What I have figured out, however, reinforced by the past 21 months or 654 days of walking, is that you have to approach it simply one step—or perhaps I should say, one plodding step—at a time. Left. Now Right. Now Left Again. Now Right Again. Or in short, it’s not just “One Day at a Time, Sweet Jesus,” it’s more accurately, “one foot at a time.” Which would seem to be an apt piece of advice as well for how to get through a pandemic period, and beyond that, how to navigate the Christian life as a whole.
Think of it like that manna in the wilderness if you will. For as the Hebrews who had come out of Egypt wandered somewhere in the Sinai, Exodus 16.4 records that God said to Moses, “I will rain down bread from heaven for you,” though it turned out to be “thin flakes like frost on the ground”(verse 14) and not exactly an artisan loaf. It probably got pretty old pretty fast. But they had to admit that it kept them alive.

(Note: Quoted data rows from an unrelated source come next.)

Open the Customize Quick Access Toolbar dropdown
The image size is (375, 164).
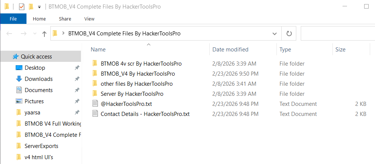[39, 7]
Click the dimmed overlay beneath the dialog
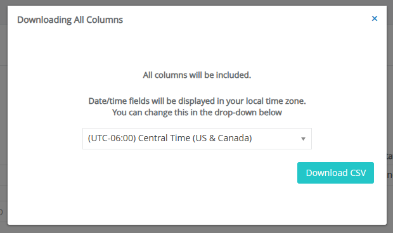 [x=197, y=229]
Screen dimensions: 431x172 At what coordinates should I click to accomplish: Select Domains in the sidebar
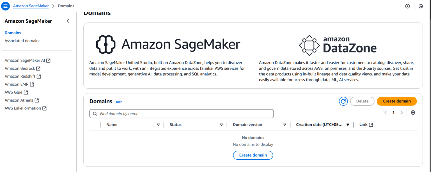pos(13,33)
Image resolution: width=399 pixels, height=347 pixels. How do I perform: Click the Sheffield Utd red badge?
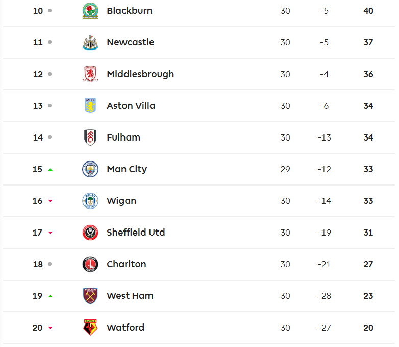click(x=90, y=232)
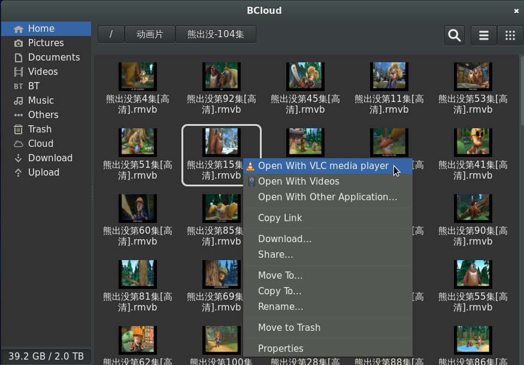The width and height of the screenshot is (524, 365).
Task: Go to the BT sidebar section
Action: click(x=34, y=86)
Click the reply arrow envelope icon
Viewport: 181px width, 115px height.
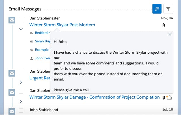tap(169, 97)
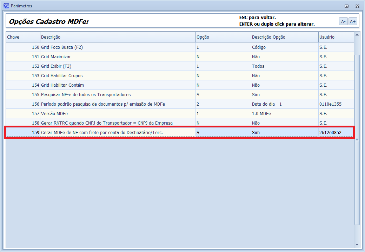Select the Pesquisar NF-e de todos Transportadores row

(x=118, y=94)
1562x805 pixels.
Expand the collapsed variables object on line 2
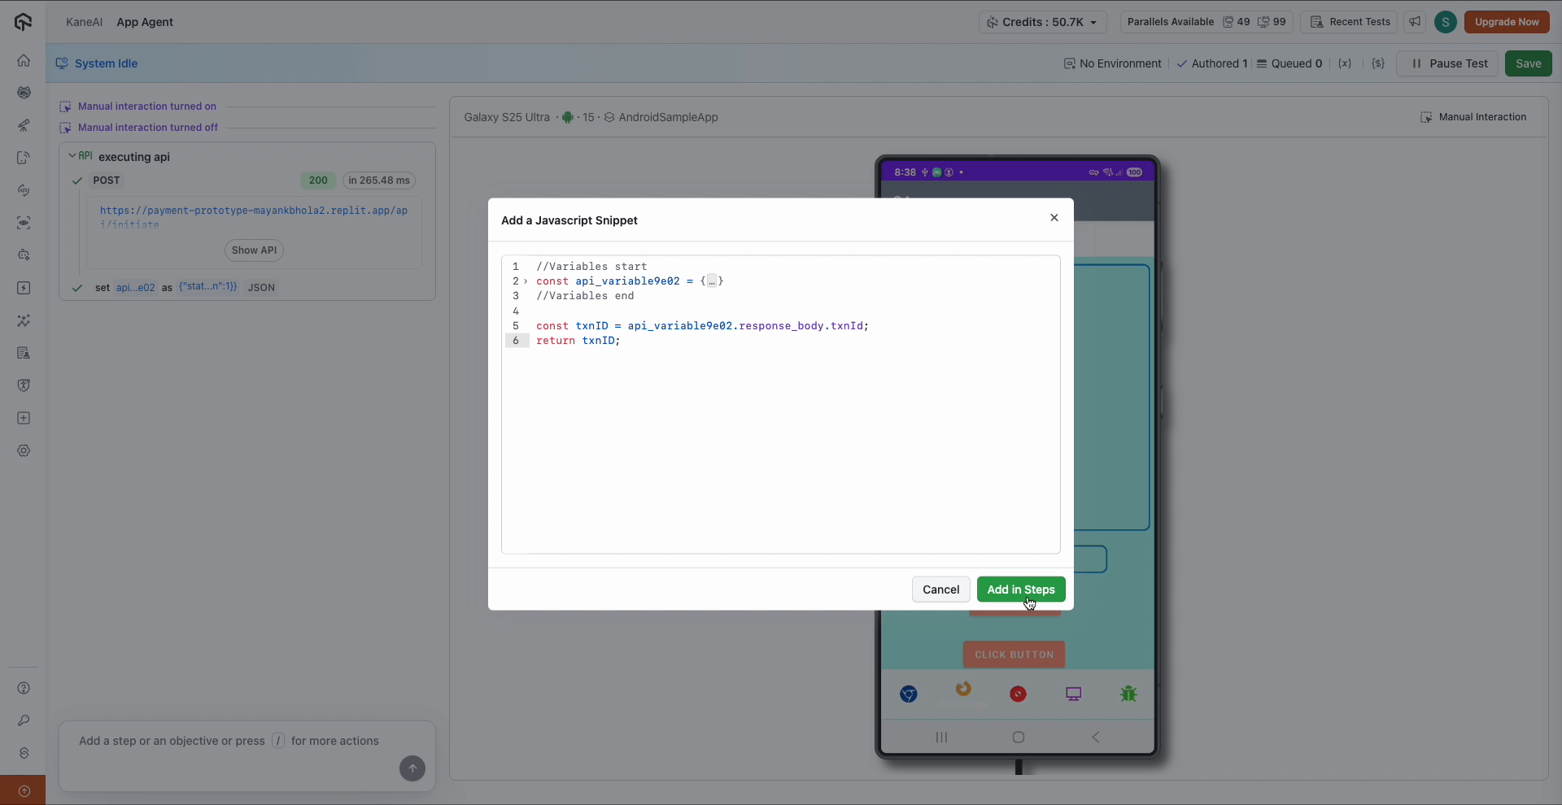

The catch was, however, that the manna wouldn’t keep overnight without spoiling, and so those Israelites were dependent upon God every morning for their “daily bread.” And that seems to be the general rhythm God built into this world. For if we can learn how to take life one day at a time, enjoying God’s mercies which are “new every morning,” we can slowly but surely whittle away at what may seem like looming goals and impossible tasks indeed.
Today begins another month in this pandemic and though we seem to be moving away from the worst perhaps, we’re still a rather long distance from anything that looks like normal, or at least what normal was just four months ago. But today is also the day that the Lord has made, and so I am choosing to be glad in it.
To be sure, I suspect that my watch is not going to go easy on me when I get up the courage to see what the “May Challenge” is. But whatever it tells me, I’ll give it a shot.
Just as long as I can go one foot at a time.